Attendees will be treated to a front-row seat to watch champion shuckers like Honor Allen (the fastest shucker in the U.S., competing for the first time in Whistler), Irish national champ David Small, and reigning winner Mike Osborne, from right here in B.C., aim to shuck as quickly as possible while “maintaining the integrity of the oysters,” explained Clark. There’s money on the line too, with a $5,000 prize set aside for the winner, and smaller purses for the two other podium finishers.
As Clark explained, the entertainment isn’t the only unique aspect of the Sunday afternoon shucking competition.
“They don’t do this anywhere else in the world where they use three different species of oysters,” he explained. In addition to opening up the meatier Pacific, or Gigas, oysters typically found in B.C. waters, shuckers will also be tasked with handling Eastern, or Virginica, oysters from the Atlantic, and European Flat oysters harvested in Ireland.
Among the pacific oysters set to be shucked Sunday are 750 dozen molluscs (roughly $7,000 worth) donated by presenting sponsor Sawmill Bay Shellfish Co., in addition to a sizeable cash donation. The family-owned Sawmill Bay has supported the event right from the outset.
When longtime customer Bearfoot initially proposed the idea of a shucking competition in 2011, “The first year was a little bit of an unknown, so we took the risk and said, ‘Yeah, let’s try and do this.’ And then we’ve done it ever since,” said owner Steve Pocock, over the phone from his Quadra Island home.
“We get a real kick out of serving the oysters to the general public and getting good feedback and appreciation,” he added. “It’s just an awesome event.”
Not a fan of oysters? Both Pocock and Clark offered a few tips for the shellfish-averse: talk to the person serving your oysters, start small, and make sure to top your oyster with garlic butter, chili sauce or other acidic-forward toppings to offset the salty, briny flavour.

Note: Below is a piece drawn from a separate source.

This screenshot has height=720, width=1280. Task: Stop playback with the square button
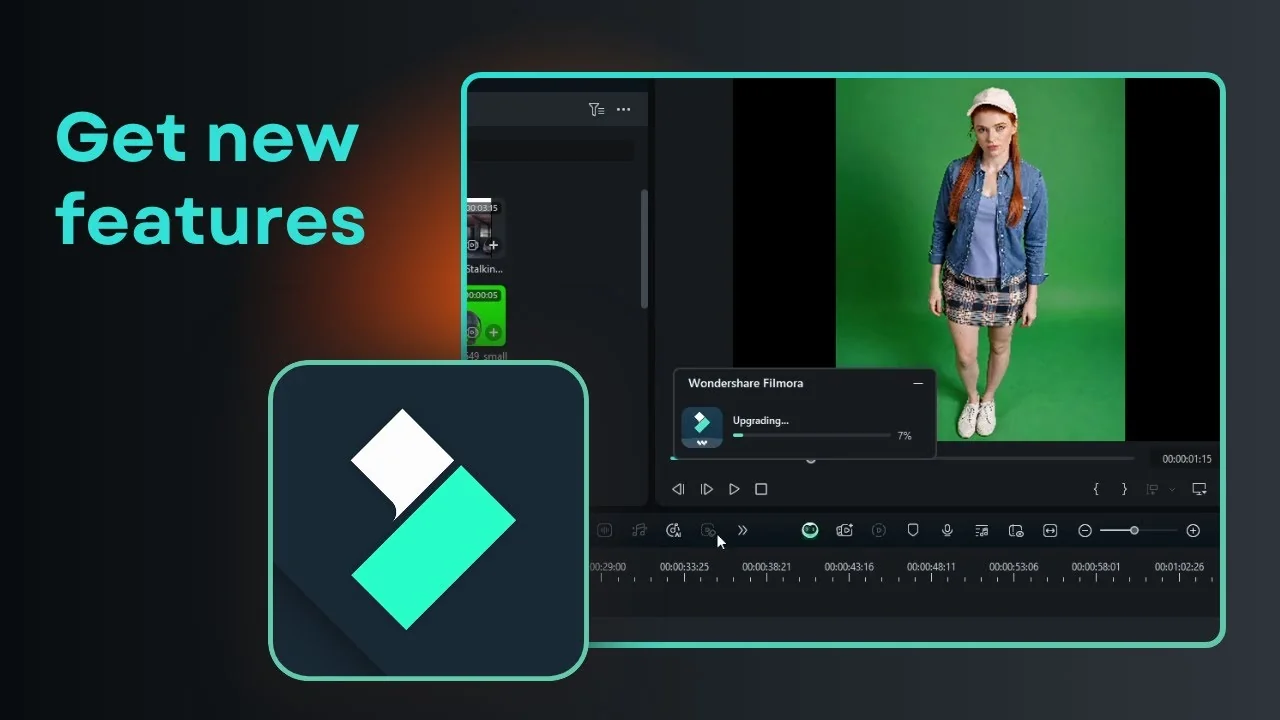pyautogui.click(x=761, y=489)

If that still isn’t enough to make oysters sound appetizing, Clark shared one piece of information that might prompt you to look at the molluscs in a different light: After indulging in a few oysters before a night out, “I always feel so much better the next day, even if I had a bunch of drinks, because there’s so many nutrients in oysters,” he said with a laugh, “It helps you recover.”
If all else fails, Bearfoot’s illustrious executive chef Melissa Craig is preparing a massive array of offerings designed for every palate, from caviar and foie gras to charcuterie and dessert and more, explained Des Rosiers, while numerous wineries and breweries will also be on deck.
For Clamato fans, the Bloody Caesar Battle is back, too. Seven B.C. bartenders, each sponsored by a different spirit brand, will be challenged to create their own unique take on the bloody Caesar using their respective spirit, and serve them up to a judging panel tasked with selecting the winner.
The Bearfoot Bistro’s 2022 World Oyster Invitational and Bloody Caesar Battle takes place at the Whistler Conference Centre on Sunday, Nov. 20 from 3 to 7 p.m. Tickets are $159 and available here.